Spinning
I am forty-four years old, and I have just purchased my first mountain bike — a black and white Fire Mountain Kona with front Rock Shoks and disc brakes. It is the single most expensive thing I have ever bought on my own, unless you count the purebred puppy I got a few years back.
“Have you heard about Mom’s new mountain bike?” my college age son texted his sister when he heard the news. “She is soon going to out-badass us.”
“She’s been out-badassing us since the 80’s,” my daughter told him.
It is hard to say why I chose this point in my life, a life otherwise unmarred by broken bones or slipped discs or head injuries, a life spent strolling along paved roads or jogging down well-maintained trails, to go careening down Appalachian mountainsides over limbs and rocks, through branches and thickets and around hair-pin turns. For most of my life, I have been a cautious person, a trait I picked up from my father.
When I was a kid, the very thought of a lit match or a sharp object or anything that could induce choking, say a Fireball or a peppermint, would send my dad into First Responder Mode. I would pop a peppermint into my mouth and sputter slightly, and my dad would catapult across the room.

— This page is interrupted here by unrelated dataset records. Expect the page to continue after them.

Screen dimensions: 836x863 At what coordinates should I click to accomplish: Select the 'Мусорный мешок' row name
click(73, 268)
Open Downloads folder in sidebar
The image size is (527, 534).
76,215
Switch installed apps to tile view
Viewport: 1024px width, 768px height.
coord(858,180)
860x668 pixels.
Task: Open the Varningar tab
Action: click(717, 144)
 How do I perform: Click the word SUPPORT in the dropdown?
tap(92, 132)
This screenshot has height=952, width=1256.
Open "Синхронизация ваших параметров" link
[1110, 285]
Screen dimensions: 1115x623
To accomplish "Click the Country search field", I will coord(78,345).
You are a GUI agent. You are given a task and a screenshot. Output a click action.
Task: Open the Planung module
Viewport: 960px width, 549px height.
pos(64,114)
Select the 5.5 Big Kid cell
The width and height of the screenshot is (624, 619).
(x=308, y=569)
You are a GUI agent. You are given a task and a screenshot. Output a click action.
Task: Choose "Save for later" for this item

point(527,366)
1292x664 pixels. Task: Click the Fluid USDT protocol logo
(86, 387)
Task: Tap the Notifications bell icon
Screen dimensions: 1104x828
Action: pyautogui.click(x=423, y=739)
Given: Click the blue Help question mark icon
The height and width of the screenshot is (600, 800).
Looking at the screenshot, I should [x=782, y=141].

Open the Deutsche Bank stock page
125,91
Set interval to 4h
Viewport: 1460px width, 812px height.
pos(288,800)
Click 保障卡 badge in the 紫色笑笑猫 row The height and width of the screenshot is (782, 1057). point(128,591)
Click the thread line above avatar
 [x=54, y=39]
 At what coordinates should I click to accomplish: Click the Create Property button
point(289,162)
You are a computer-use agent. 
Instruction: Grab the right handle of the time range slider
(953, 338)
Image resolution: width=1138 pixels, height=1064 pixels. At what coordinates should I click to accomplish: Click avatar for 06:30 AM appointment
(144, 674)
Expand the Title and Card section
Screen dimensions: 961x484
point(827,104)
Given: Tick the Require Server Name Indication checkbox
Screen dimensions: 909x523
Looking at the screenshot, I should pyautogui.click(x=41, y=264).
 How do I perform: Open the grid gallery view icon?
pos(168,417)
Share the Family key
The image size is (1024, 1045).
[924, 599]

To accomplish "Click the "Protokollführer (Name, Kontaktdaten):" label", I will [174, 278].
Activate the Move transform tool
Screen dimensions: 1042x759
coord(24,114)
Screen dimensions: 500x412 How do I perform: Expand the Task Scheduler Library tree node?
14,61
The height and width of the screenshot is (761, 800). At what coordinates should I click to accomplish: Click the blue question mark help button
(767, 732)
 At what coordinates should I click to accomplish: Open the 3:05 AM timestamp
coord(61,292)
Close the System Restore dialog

“Can you breathe? Can you breathe?” he would ask, shaking my shoulders.
And as much as my father loved the outdoors, he taught my brother and me a healthy respect for the dangers of the wilderness.
“Get your hands out of your pockets!” he would holler when we were out hiking. “You might trip over a root and not be able to catch yourself.”
So with that sort of upbringing I never really expected to be in the market for a mountain bike. Perhaps my new obsession was due to the fact that my doctor kept me jacked up on a steady supply of testosterone cream. Or perhaps it was because my knees and ankles were rickety from years of walking and running.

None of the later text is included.